Microsoft Forms — surveys, quizzes, and polls
How to design good surveys and quizzes with Microsoft Forms, and how it integrates with the rest of Microsoft 365.
Microsoft Forms is the browser-based survey, quiz, and poll tool in Microsoft 365. It's deliberately simple — far less feature-dense than dedicated survey platforms — but it integrates cleanly with the rest of Microsoft 365 and is fine for the majority of internal feedback needs.
What you can build
- Surveys with text, choice (single/multiple), rating, Likert, ranking, date, file upload, and Net Promoter Score questions.
- Quizzes with right/wrong answers, point scoring, and automatic grading.
- Polls in Teams meetings — quick yes/no or multiple-choice live polls.
- Sub-forms via branching — show specific questions based on earlier answers.
- Custom thank-you messages based on responses.
Sharing options
Forms can be shared as:
- A link to anyone (internal only or anyone with the link).
- Embedded in a SharePoint page, Teams tab, web page (via iframe).
- Email with the link.
- QR code for physical contexts (events, posters).

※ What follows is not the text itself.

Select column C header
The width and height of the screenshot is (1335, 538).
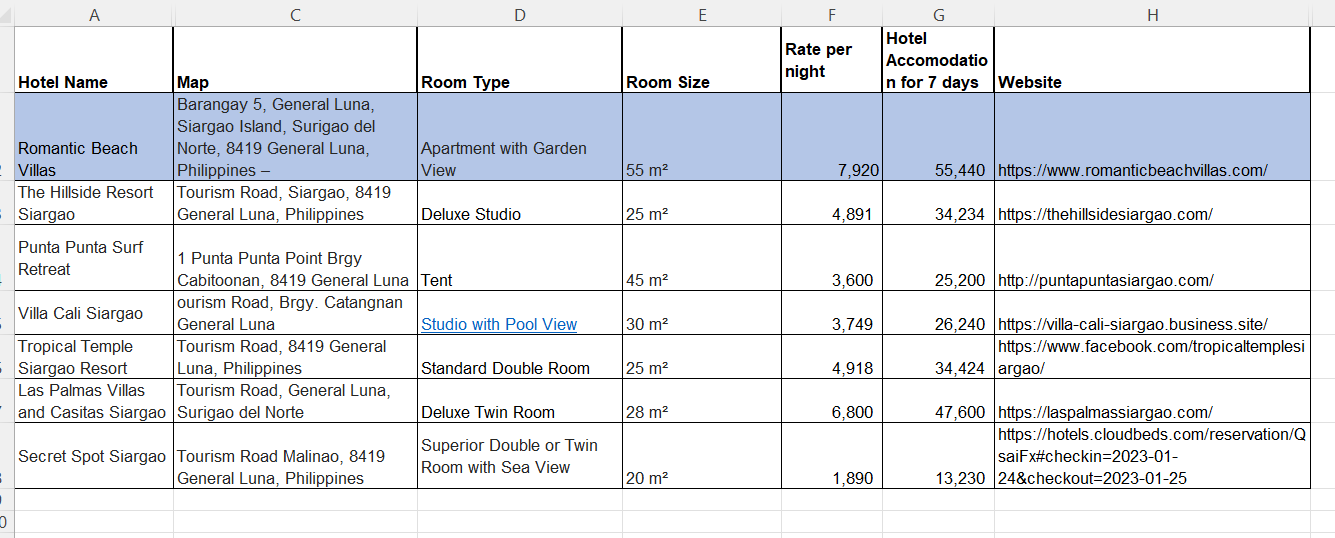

For surveys requiring identifiable respondents, restrict to "Only people in your organization" — that captures the respondent's Entra ID identity automatically.
Integration with Microsoft 365
- Excel — every form has an associated Excel workbook in OneDrive (for personal forms) or SharePoint (for group forms) that auto-fills with responses.
- Power Automate triggers on new submissions — push responses to SharePoint lists, Teams, ticketing systems.
- Power BI can read directly from the Excel workbook for richer reporting.
- Teams — polls inside meetings/chats are Forms under the hood; create polls in chat with
/pollor in the meeting toolbar. - SharePoint — embed forms in pages via the Microsoft Forms web part.
Personal vs group Forms
- Personal Forms live in the creator's OneDrive. If the creator leaves, the form becomes orphaned unless ownership is transferred.
- Group Forms belong to a Microsoft 365 Group — owned by the group, surviving individual departures, and accessible to all group members.
For anything important, create group forms. The biggest Forms operational pain is orphaned personal forms when someone leaves.
When Forms is right (and when it isn't)
Forms is right for:
- Internal surveys (employee feedback, event registration, training quizzes).
- Quick polls in Teams meetings.
- Simple data collection that flows into Excel or SharePoint.
Forms is not right for:
- Complex survey logic (multiple page surveys, conjoint analysis, randomisation).
- Customer-facing surveys requiring polished branding.
- Surveys needing advanced analytics or panel management.
For those, look at Dynamics 365 Customer Voice (Microsoft), Qualtrics, SurveyMonkey, or Typeform — and use Forms for the everyday stuff where its limitations don't matter.